在每个epoch开始前调用trainloader.sampler.set_epoch(epoch)以确保多epoch间的正确洗牌。

DDP最佳实践

主进程隔离

def is_dist_avail_and_initialized():
    if not dist.is_available():
        return False
    if not dist.is_initialized():
        return False
    return True

def save_on_master(*args, **kwargs):
    if is_main_process():
        torch.save(*args, **kwargs)

def is_main_process():
    return get_rank() == 0

混合精度训练

混合精度结合了FP16和FP32在不同训练步骤中的使用,在减少训练时间的同时保持与FP32相当的性能。

fp16_scaler = torch.cuda.amp.GradScaler(enabled=True)
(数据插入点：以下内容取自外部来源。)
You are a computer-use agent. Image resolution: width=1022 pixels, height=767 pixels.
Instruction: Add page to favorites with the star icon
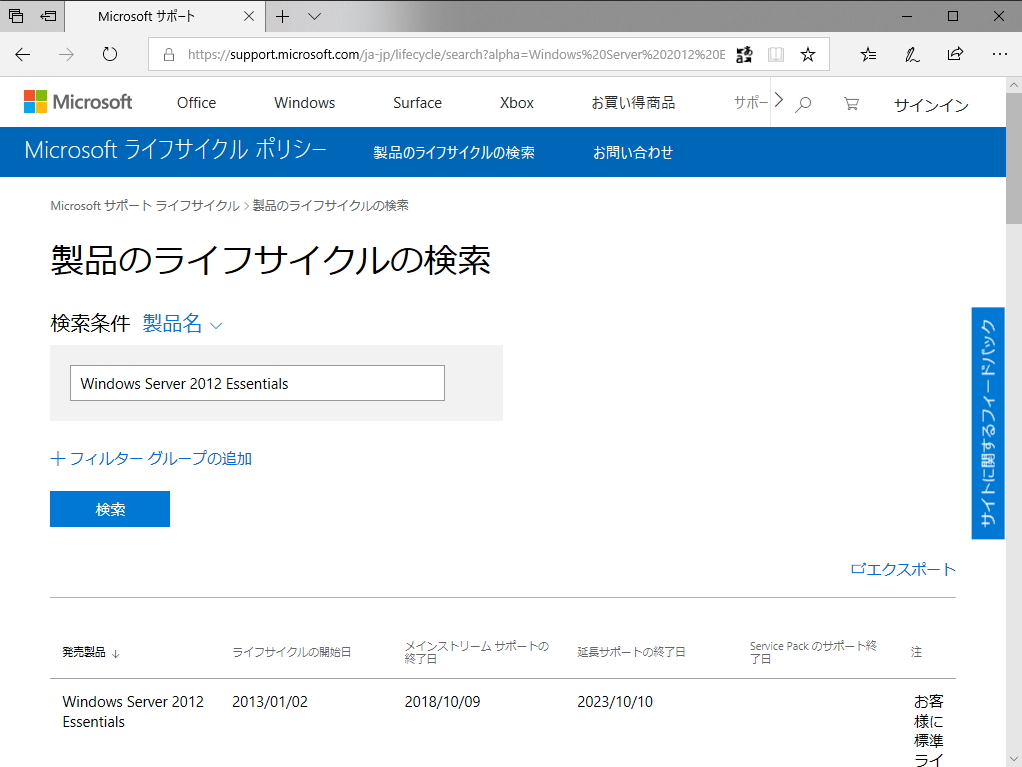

for epoch in range(epochs):
    trainloader.sampler.set_epoch(epoch)
    running_loss = 0.0
    
    for i, data in enumerate(trainloader, 0):
        inputs, labels = data
        images, labels = inputs.cuda(), labels.cuda()
        
        optimizer.zero_grad()
        
        with torch.cuda.amp.autocast():
            outputs = net(images)
            loss = criterion(outputs, labels)
        
        fp16_scaler.scale(loss).backward()
        fp16_scaler.step(optimizer)
        fp16_scaler.update()

结果总结

训练配置时间(秒)
单GPU(基准)13.2
DataParallel 4 GPU19.1
DistributedDataParallel 2 GPU9.8
DistributedDataParallel 4 GPU6.1
DistributedDataParallel 4 GPU + 混合精度6.5

在理想的并行世界中,N个worker应该提供N倍的加速。实际中,使用4个GPU的DistributedDataParallel模式可以获得2倍的加速。混合精度训练通常能提供显著的加速,但在A100 GPU和其他基于Ampere的GPU架构上增益有限。

需要注意的是,DistributedDataParallel使用的有效批大小为4*256=1024,因此模型更新次数较少,这导致验证准确率较低(14%对比基准的27%)。